Il settimo episodio di Learning for life – ENAC si racconta è online. Lo speciale dedicato al Seminario di Venezia 2026
Nel settimo appuntamento di “Learning for Life – ENAC si racconta” è una puntata speciale, dedicata al Seminario di Venezia che si è svolto dal 15 al 17 luglio 2026 all’Istituto Canossiano San Trovaso.
È stata una tre giorni intensa che ha visto riuniti direttori, coordinatori e docenti delle scuole canossiane e delle sedi ENAC di tutta Italia per inaugurare il nuovo triennio formativo 2026-2028. Il tema scelto è: “Leggere, scrivere, far di conto nell’epoca delle tecnologie informatiche“
Il titolo del seminario, “Il mondo: un testo da leggere e da ascoltare“, potrebbe sembrare un richiamo al passato, ma come spiega Madre Eliana, si tratta di recuperare gli strumenti fondamentali per rendere ogni persona un soggetto attivo e responsabile. In un’epoca dominata dall’intelligenza artificiale, “leggere” significa decodificare la realtà, “scrivere” vuol dire mettere la propria firma nel mondo e “far di conto” rappresenta la capacità di valutare e scegliere consapevolmente. “Cambiano i contesti, ma ciò che è fondamentale rimane: per approcciarsi alla realtà bisogna saperla guardare e ascoltare.”
Uno dei momenti più interessanti del seminario è stato l’intervento della dott.ssa Marianella Sclavi, pioniera dell’ascolto attivo. La sua riflessione parte da un presupposto pedagogico fortissimo: nessun vivente è un “menos abens” (una persona mancante), ma ognuno è portatore di un sapere complesso da valorizzare. Attraverso l’autoconsapevolezza emozionale e l’uso creativo dell’umorismo, i docenti sono invitati a trasformare il disagio e il conflitto in preziose occasioni di apprendimento.
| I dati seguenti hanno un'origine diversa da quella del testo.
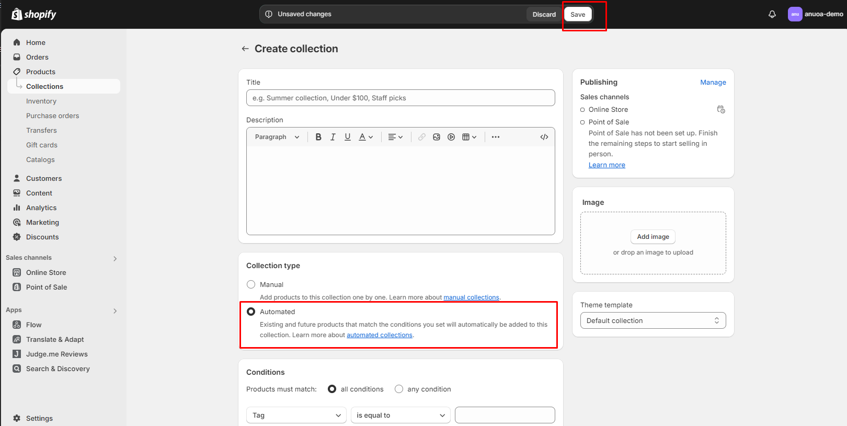Open the Default collection theme template dropdown
Screen dimensions: 847x426
point(653,320)
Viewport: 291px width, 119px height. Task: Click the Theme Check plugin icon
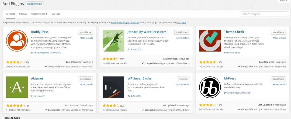click(210, 41)
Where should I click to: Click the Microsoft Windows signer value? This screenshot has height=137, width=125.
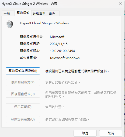65,58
Nella seconda parte dell’episodio, il pedagogista Pierpaolo Triani ci invita a riflettere sulla differenza tra apprendere nozioni e “concepire” concetti: insegnare non è “appiccicare” foglietti sulla fronte degli allievi, ma attivare la loro mente affinché arrivino a una comprensione personale.Questo approccio si è tradotto in workshop operativi con Elena Mosa e Silvia Panzavolta, focalizzati su metodologie come il Debate e il Making Learning Visible. L’obiettivo è allenare i ragazzi a sostare nel dubbio, a farsi domande e a dialogare con la complessità dell’era moderna
Infine, lo sguardo si è rivolto al futuro con Massimo Chiriatti, che ha affrontato il tema dell’IA in classe.Il suo consiglio per i docenti è chiaro: non vietare lo strumento, ma osservare il processo con cui lo studente arriva al risultato. Solo così possiamo capire se la tecnologia sta semplicemente esternalizzando un compito o se sta effettivamente estendendo le capacità cognitive dei nostri ragazzi e le nostre ragazze.
Un episodio ricco di spunti per chiunque voglia capire come la formazione canossiana stia evolvendo per rispondere alle sfide del domani, restando fedele alle proprie radici.